Dividing Up Chores
Dividing Up Chores
Image c/o Vichaya Kiatying-Angsulee/FreeDigitalPhotos.net

I always believed that the topics couples fight most about are: Money, Sex, Kids, and Chores. Of these, chores seem the most trivial but man, can there be some epic battle-royales over who does dishes.

When a couple decides to cohabitate, married or not, you envision the …ikea ad… if you will. A neat, well-decorated home, with a family cuddling on the couch, snacks displayed deliciously, and the dog snuggled on the rug. Then you make the trip to the store to buy things for the home: kitchen utensils, home decor, groceries, etc. You’re probably holding hands and making jokes during the process. Quite a magical bonding time for a couple.

If you hadn’t divided up the chores before you moved in, brace yourself. Before you know it, The hamper is full, the dryer is full, the dishwasher is full, the kitchen sink is full, the trash is full, and the refrigerator is empty.

Well whose fault was that?

What some couples don’t realize is that your boyfriend/husband/significant other is not only your partner but now your roommate. Would you let your roommate get away with some of the stuff your bf/hubby/s.o. does? Sure, you bite your tongue the first few times, but you know it’s gnawing at you. “Keep the peace” right? Well then all of his little “quirks” start to add up, and one day, you can’t take it anymore, and now it’s a fight.

The silver lining is that this kind of fight that can easily be avoided.

 

duh, get a maid.

 

Haha… clearly, I jest. As with any new arrangement, trying setting the ground rules beforehand. In fact, write them down. Who does what, when, and how often?

When it comes to chores, nip any dispute in the bud. Keep the division of chores as fair as possible with regards to each other’s schedule. This doesn’t mean that one can’t help the other out every once in a while. It’ll be much appreciated in fact. the key takeaway really is communication.
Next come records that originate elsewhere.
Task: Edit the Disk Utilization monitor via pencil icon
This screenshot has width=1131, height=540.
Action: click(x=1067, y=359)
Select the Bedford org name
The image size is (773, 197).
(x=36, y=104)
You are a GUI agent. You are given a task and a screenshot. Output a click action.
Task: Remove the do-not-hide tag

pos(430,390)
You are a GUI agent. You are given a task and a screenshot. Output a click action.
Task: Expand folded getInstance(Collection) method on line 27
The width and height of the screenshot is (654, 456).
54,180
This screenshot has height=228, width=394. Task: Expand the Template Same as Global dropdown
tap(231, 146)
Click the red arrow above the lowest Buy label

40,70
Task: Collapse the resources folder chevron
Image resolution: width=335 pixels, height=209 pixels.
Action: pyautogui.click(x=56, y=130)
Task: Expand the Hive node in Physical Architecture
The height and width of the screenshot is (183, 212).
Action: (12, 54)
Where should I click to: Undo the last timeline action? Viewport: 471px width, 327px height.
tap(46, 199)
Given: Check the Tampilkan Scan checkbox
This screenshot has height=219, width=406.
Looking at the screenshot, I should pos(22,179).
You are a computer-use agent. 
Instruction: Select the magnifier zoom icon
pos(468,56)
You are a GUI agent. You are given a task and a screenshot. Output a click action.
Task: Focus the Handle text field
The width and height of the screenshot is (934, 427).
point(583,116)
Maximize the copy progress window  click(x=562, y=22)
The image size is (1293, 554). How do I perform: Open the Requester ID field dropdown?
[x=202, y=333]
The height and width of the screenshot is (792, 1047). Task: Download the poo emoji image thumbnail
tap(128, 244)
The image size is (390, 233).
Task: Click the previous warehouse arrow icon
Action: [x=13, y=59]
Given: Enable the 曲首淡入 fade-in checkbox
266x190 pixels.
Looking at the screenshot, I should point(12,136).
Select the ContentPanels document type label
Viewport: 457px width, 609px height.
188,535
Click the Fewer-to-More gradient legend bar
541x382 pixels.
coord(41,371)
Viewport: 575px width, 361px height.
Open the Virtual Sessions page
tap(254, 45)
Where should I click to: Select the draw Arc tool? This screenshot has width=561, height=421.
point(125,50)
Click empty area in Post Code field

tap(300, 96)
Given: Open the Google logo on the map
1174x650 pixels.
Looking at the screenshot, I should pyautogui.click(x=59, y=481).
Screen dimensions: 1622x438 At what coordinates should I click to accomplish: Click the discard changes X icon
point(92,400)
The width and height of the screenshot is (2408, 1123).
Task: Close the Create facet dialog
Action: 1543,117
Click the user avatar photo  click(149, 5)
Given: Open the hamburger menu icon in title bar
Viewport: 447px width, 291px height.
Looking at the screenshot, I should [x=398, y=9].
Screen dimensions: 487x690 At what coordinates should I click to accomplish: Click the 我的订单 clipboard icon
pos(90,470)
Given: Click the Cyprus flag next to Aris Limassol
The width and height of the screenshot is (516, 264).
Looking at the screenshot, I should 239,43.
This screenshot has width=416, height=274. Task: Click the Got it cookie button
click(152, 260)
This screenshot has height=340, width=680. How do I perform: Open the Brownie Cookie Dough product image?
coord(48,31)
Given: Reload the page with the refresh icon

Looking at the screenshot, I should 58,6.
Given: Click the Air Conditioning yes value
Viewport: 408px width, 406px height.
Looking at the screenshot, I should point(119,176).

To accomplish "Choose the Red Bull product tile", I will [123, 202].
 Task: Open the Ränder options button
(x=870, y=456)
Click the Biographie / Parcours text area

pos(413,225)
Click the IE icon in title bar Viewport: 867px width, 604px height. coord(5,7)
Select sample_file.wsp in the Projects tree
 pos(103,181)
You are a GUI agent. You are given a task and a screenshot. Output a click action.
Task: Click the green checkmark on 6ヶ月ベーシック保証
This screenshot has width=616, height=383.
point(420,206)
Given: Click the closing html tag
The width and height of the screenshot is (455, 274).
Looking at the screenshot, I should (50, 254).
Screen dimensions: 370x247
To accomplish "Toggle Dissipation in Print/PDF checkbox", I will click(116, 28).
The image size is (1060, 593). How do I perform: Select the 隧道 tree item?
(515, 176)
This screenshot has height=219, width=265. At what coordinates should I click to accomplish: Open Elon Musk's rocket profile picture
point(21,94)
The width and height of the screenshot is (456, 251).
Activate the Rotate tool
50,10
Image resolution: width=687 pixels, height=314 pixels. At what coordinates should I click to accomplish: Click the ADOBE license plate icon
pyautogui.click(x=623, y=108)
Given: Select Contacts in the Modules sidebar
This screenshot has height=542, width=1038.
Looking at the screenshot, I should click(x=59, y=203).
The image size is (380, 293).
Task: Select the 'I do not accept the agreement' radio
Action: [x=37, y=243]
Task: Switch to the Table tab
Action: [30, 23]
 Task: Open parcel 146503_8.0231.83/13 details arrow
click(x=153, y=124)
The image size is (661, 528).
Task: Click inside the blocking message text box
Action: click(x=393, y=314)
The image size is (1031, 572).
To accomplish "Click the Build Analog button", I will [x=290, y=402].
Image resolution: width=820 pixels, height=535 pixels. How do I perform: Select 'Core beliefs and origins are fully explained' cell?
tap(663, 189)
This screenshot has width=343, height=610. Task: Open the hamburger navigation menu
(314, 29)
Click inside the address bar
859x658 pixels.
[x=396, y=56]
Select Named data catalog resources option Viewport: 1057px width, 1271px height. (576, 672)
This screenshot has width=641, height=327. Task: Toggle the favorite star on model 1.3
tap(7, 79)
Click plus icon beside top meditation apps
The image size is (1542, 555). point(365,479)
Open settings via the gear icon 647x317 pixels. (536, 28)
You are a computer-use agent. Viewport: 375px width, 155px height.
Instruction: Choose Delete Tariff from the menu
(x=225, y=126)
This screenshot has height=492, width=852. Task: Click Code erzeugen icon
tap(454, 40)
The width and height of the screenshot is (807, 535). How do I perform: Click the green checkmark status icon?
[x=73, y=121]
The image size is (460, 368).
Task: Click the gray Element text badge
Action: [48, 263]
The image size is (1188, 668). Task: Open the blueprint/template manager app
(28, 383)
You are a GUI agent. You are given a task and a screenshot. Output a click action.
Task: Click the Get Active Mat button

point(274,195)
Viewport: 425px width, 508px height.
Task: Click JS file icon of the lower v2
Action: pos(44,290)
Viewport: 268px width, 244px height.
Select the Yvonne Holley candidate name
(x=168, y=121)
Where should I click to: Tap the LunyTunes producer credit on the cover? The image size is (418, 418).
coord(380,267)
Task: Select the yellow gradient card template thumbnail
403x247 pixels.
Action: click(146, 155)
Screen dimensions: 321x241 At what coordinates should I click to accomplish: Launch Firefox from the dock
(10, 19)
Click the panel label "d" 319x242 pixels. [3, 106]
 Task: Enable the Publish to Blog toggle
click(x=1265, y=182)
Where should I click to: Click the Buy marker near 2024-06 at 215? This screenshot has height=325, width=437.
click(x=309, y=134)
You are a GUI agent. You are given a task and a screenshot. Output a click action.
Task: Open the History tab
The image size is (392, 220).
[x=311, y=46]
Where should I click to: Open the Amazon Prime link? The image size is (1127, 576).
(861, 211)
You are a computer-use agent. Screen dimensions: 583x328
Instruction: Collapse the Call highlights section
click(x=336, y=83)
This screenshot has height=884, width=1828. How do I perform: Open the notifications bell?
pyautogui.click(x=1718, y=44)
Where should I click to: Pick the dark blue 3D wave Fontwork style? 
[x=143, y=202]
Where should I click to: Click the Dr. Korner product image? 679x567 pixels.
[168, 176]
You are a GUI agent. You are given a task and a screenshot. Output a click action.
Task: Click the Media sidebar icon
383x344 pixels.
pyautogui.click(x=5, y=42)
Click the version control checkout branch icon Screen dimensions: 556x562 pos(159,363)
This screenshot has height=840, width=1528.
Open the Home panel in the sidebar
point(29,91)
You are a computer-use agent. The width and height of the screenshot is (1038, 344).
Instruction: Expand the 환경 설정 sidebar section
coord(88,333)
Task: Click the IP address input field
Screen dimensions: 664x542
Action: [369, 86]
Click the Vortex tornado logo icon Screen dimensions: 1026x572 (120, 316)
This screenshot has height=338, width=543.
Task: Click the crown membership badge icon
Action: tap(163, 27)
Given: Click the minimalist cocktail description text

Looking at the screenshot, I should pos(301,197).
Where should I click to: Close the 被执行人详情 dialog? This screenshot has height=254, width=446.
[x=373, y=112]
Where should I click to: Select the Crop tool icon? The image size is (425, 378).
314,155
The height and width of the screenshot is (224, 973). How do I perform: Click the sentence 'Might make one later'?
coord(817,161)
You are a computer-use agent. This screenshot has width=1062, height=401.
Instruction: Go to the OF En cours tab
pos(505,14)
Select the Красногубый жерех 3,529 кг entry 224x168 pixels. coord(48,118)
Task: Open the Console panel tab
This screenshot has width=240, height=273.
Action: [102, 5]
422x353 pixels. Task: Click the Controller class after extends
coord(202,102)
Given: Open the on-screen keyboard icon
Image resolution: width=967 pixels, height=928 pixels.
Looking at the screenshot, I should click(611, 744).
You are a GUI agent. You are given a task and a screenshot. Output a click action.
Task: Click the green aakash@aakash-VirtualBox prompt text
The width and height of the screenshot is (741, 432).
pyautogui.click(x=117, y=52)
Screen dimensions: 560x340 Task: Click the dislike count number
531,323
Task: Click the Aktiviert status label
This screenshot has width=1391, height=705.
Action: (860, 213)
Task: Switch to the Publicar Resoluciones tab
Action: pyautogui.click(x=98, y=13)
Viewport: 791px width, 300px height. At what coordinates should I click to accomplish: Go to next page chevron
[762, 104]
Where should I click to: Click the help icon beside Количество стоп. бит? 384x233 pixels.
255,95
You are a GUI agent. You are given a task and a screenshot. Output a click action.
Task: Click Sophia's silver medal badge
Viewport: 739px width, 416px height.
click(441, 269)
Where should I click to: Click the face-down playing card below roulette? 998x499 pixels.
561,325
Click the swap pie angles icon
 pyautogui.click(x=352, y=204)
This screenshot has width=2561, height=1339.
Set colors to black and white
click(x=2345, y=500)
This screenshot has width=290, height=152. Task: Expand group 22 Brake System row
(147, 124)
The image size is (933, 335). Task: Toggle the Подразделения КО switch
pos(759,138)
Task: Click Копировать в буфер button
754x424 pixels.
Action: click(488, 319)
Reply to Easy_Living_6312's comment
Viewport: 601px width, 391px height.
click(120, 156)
If you can’t even talk about chores, don’t even bother with money, kids, and all the other nuances of cohabitation.

In my home, we both work full-time. As far as chores, I cook, he does dishes. I do laundry, he does yard work. I take care of groceries and household items. He takes care of the vehicles. We also have established who cleans what room. In any situation, success can easily be attained if expectations are managed.

Kids and pets are a different warzone reserved for another post.

How do you guys divide up the chores?